EXERCISE REQUIREMENTS:
Recast the data from the line with "The image size is (1117, 705)." to the line with "point(775,359)", both included, as a Markdown table with the columns Row and Line. Leave out any blank lines.

Element lookup data
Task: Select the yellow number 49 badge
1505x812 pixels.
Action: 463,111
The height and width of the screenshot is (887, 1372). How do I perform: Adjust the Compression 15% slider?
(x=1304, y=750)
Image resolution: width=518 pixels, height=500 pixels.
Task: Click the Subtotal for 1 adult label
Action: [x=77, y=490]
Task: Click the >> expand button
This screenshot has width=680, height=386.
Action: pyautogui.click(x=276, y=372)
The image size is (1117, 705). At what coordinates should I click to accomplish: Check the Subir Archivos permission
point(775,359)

---

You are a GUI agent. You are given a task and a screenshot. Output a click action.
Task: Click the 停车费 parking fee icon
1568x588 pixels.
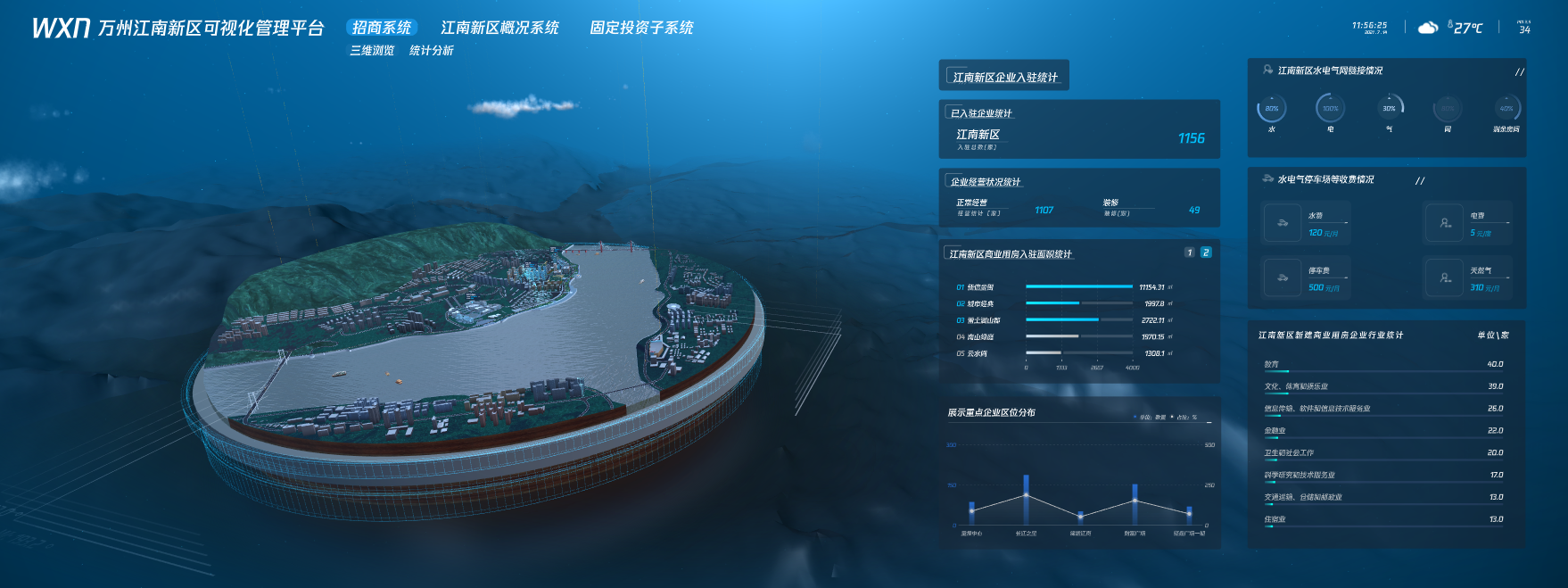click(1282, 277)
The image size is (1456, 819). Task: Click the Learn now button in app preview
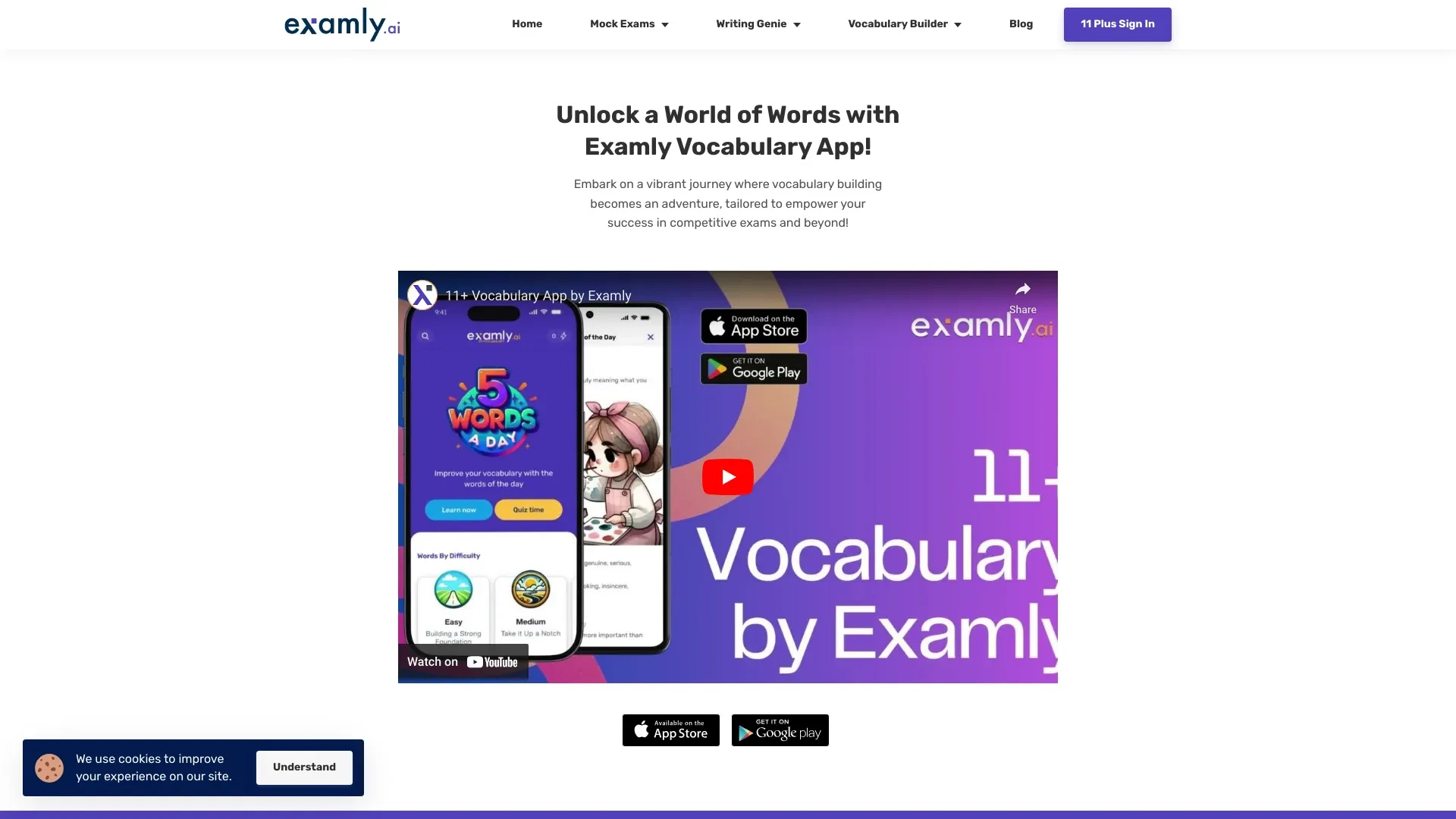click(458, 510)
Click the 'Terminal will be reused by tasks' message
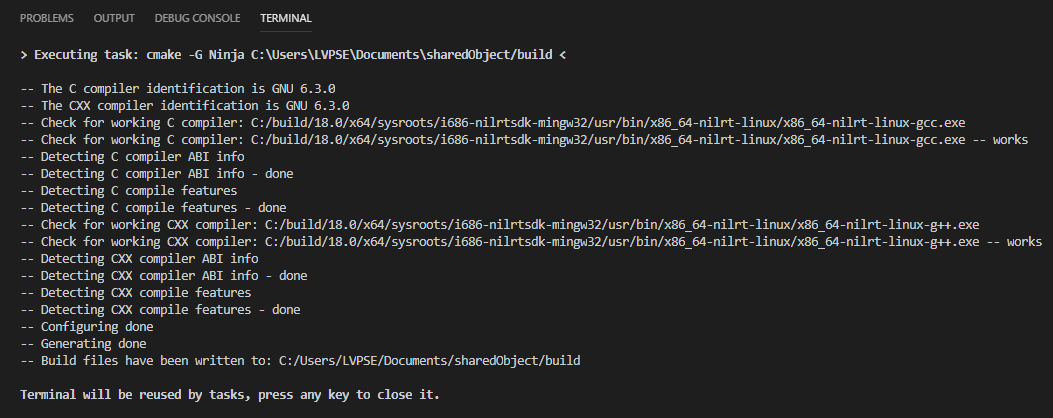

WORKED ANSWER:
| Row | Line |
|---|---|
| 1 | The image size is (1117, 705). At what coordinates should I click to accomplish: Check the Subir Archivos permission |
| 2 | point(775,359) |